▶ _Exercise directions_
The word "computer" may appear in lines of the data; say how many such lines there are, with nothing beyond the number.

▶ _Dataset extract_
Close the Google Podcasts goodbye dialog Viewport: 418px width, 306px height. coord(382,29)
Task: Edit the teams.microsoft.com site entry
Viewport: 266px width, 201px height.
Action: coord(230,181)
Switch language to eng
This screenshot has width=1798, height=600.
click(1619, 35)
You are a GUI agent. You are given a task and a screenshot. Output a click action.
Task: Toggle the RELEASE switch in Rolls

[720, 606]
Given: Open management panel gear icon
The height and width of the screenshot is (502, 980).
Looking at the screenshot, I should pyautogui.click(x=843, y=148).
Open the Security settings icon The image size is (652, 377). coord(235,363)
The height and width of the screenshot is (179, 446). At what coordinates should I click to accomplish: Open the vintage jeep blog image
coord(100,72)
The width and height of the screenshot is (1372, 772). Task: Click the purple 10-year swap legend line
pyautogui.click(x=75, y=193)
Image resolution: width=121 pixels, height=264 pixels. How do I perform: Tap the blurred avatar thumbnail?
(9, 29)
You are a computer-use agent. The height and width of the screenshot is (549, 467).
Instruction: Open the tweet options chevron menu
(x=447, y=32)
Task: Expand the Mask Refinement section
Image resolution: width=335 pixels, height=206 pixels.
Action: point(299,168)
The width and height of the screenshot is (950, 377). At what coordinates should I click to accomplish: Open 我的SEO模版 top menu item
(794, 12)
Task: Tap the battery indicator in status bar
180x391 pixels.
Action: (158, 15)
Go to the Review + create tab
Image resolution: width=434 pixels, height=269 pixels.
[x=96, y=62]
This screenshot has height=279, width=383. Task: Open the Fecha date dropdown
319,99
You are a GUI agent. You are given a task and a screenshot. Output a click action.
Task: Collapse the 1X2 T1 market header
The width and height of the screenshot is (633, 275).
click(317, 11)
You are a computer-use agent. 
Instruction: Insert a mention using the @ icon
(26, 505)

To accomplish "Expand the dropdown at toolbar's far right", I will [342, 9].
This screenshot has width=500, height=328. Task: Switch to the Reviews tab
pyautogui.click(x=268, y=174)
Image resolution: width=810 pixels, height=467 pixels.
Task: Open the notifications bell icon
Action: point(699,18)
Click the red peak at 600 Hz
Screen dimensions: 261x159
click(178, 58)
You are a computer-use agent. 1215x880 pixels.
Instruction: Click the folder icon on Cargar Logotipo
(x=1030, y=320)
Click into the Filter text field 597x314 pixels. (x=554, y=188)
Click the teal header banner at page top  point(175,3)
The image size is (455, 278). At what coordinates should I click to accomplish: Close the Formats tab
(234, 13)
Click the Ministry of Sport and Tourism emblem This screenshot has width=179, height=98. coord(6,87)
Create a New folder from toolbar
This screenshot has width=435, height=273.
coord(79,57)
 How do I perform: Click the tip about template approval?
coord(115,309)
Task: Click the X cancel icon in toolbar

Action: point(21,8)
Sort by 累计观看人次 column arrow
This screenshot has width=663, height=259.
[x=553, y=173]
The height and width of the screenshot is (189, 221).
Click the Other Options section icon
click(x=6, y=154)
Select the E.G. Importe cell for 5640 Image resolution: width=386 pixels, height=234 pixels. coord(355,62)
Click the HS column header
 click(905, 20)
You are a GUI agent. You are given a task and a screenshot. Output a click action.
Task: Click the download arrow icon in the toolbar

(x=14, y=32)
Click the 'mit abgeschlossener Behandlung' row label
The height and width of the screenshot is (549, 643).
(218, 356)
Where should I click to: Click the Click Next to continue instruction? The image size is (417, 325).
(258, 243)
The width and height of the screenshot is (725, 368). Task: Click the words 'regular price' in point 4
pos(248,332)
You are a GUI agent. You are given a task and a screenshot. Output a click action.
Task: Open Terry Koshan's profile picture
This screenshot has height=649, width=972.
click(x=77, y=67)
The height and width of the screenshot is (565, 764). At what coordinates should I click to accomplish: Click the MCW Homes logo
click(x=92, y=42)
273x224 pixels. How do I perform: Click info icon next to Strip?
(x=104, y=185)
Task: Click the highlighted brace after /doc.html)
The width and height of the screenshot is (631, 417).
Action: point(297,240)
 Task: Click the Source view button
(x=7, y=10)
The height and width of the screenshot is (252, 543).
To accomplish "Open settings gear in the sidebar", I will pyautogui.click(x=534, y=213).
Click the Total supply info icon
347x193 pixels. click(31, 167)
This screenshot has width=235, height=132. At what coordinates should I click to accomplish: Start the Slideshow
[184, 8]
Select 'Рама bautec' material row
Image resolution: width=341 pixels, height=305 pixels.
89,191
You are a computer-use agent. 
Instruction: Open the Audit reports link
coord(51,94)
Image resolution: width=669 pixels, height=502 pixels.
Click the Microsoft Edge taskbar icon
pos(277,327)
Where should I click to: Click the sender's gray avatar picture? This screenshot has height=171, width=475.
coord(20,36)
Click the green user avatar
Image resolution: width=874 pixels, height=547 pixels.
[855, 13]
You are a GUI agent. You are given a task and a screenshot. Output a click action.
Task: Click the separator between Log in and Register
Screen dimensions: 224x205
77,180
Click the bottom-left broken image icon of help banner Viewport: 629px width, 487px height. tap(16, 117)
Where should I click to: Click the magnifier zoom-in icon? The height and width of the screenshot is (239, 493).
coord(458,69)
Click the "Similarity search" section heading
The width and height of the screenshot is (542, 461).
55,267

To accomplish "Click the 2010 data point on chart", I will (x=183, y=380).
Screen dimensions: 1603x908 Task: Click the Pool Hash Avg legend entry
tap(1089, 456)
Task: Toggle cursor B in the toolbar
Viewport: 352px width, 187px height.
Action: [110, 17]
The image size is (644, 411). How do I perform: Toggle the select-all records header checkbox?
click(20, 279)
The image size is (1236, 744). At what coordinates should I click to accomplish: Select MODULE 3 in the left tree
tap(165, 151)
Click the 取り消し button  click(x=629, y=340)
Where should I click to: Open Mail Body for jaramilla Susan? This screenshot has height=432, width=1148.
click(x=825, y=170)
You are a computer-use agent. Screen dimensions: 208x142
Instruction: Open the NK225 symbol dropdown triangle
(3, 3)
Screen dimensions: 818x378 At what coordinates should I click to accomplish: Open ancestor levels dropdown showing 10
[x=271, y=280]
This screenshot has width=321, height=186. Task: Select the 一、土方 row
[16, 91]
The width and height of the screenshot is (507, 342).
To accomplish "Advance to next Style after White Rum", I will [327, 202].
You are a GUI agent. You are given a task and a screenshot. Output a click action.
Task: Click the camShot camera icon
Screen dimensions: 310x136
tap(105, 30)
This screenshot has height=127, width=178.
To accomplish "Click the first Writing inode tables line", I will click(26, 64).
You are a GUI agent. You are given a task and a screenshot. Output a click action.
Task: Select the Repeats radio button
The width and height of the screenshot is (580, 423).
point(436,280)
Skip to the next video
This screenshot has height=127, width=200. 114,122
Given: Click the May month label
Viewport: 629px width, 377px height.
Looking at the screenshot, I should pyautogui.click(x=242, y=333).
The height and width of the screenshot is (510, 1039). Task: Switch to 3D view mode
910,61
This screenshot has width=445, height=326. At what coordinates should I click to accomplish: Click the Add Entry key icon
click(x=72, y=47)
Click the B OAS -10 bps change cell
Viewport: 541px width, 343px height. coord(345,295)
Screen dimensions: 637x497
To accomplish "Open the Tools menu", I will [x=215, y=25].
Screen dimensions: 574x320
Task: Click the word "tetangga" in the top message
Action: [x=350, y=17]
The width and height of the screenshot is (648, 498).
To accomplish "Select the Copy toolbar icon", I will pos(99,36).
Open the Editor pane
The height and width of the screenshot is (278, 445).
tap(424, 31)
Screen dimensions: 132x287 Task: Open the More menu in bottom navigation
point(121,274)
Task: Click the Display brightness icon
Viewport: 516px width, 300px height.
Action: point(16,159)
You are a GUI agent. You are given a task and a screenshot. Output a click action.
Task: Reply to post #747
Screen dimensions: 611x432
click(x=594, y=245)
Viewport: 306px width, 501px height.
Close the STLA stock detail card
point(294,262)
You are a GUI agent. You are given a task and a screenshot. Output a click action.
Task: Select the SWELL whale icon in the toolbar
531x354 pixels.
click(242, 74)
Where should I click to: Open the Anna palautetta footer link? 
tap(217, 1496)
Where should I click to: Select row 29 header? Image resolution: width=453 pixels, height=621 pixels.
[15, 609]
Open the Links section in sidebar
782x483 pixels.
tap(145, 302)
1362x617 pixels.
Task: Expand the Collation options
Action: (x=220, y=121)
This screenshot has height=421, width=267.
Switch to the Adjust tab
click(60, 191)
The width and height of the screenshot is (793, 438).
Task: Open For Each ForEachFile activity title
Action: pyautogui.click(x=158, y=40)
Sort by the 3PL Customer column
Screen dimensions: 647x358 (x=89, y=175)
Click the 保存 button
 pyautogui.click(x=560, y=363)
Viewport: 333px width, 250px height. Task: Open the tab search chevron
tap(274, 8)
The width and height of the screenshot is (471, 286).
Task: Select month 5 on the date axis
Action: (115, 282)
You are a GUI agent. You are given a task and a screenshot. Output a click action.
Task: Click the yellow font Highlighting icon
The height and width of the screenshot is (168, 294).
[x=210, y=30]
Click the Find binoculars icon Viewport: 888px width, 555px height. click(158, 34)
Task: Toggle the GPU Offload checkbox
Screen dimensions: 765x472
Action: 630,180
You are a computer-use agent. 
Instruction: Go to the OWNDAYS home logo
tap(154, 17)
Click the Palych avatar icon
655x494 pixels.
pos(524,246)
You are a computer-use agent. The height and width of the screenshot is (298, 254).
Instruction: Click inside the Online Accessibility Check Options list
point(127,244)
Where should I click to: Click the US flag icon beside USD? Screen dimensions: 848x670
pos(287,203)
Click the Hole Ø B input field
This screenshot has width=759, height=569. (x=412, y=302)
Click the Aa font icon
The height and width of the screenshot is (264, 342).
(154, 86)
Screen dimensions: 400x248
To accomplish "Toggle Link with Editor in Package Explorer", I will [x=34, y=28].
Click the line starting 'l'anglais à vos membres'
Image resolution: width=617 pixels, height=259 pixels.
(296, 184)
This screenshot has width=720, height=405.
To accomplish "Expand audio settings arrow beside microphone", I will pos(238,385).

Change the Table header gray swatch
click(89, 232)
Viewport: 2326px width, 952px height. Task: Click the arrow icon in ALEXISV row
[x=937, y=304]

▶ _Task response_
7